Outside the British Pinewood Studios, on Pinewood’s backlot, Max and his team built the Prometheus Garage, one of three sets that sit beneath the main body of the ship. The enormous set houses the crew’s vehicles, which the production built from scratch. “We had to create vehicles that could actually be driven on a hostile surface, which is undulating and rocky,” says Max.
“We needed transportation that would be industrial enough to deal with these environments but at the same time give us a futuristic characteristic.” It took eleven weeks to create these robust vehicles, complete with state-of-the-art technology, LED lighting, and padded seats, all presented in a dazzling metallic finish.

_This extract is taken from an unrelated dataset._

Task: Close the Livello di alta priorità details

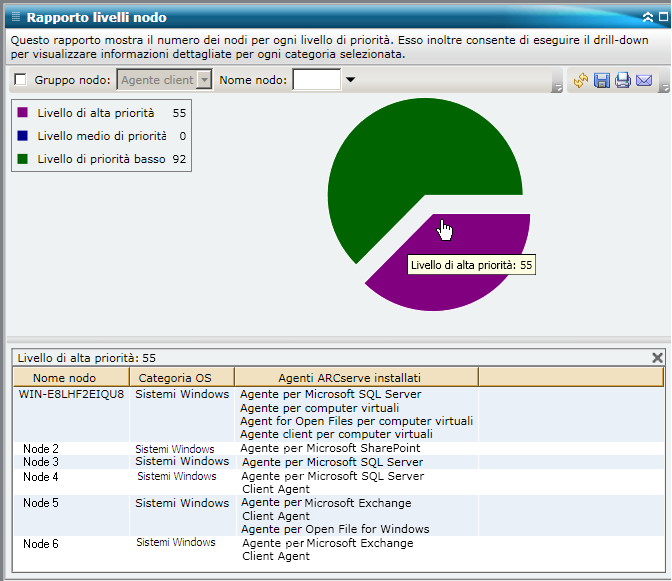Action: pyautogui.click(x=657, y=357)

After 15 weeks at Pinewood, cast and crew relocated to Iceland to shoot the climactic sequences as well as the prologue. In the town of Hekla, the production captured epic action and thrills – while one of Iceland’s most active volcanoes threatened to erupt. Additional scenes were shot at a spectacular waterfall in Dettifoss.
Facing challenges every bit as demanding as those confronting Max was another of Scott’s frequent collaborators, Academy Award-winning costume designer Janty Yates. “Ridley was adamant about avoiding the puffy, NASA-style spacesuit audiences know so well,” says Yates.
“He loved the linear look so we went with a novel approach to spacesuit design that uses biomedical breakthroughs in skin replacement and materials to create a suit that could believably provide lightweight flexibility and comfort in any extraterrestrial environment. Each costume consisted of the outer spacesuit and a Neoprene under suit, a yoke to which a helmet was attached, and a backpack. Scott mandated a globe-shaped helmet with no blind spots.
Each helmet had nine working video screens, lighting, an oxygen supply run on two fans with battery packs within the backpack. The exterior of the helmet features a fully functioning torch and HD cameras with a transmitter and recorder.
David’s onboard costume conforms to the human apparel, but with fine lines to provide a more linear look. Theron wears a beautiful silk mohair suit in ice silver. “Vickers is the ice queen. It was always our vision to make her look as sculptural as possible,” explains Yates. Keeping the naval simile in mind for Janek, Janty gave Elba a canvas-greased jacket giving the appearance that he’s been at the helm of a ship for many years. Marshall-Green as Holloway exudes a casual comfortable timeless look, in his hoodies, Thai fisherman pants and flip-flops.
The film’s new creatures are the work of Creative Supervisor for Creature Effects and Special Make-Up Effects Neal Scanlan and Prosthetic Supervisor Conor O’Sullivan. “We present the evolution of these nasty bits and pieces of creature evolution in a logical and biological fashion,” says Scott.
Adds Scanlan: “Each stage of a creature’s life cycle has a distinctive purpose. For our xenobiology, we brought in new elements that are not necessarily backward from those in Alien, but are of a similar DNA. Many of Ridley’s references are derived from nature – plants, vegetables, sea creatures and other animals. Nothing is invented.”
Prometheus marks Scott’s first film shot digitally and in 3D, a format whose technical challenges and aesthetic opportunities were embraced by the filmmaker. Scott and director of photography Dariusz Wolski used the technology to enhance the action and thrills in small confined spaces, as well within epic vistas.
In returning to the genre he helped define, Ridley Scott continues to push the boundaries of storytelling, both visually and thematically. As he notes, he’s all about the “everything” – from story structure to casting, from sets and costumes to new ways of telling a story.
And while the renowned filmmaker is scaring the shit out of you, he never loses sight of the big picture. “After you’ve seen ‘Prometheus’,” Scott concludes, “you will have experienced something completely unexpected.”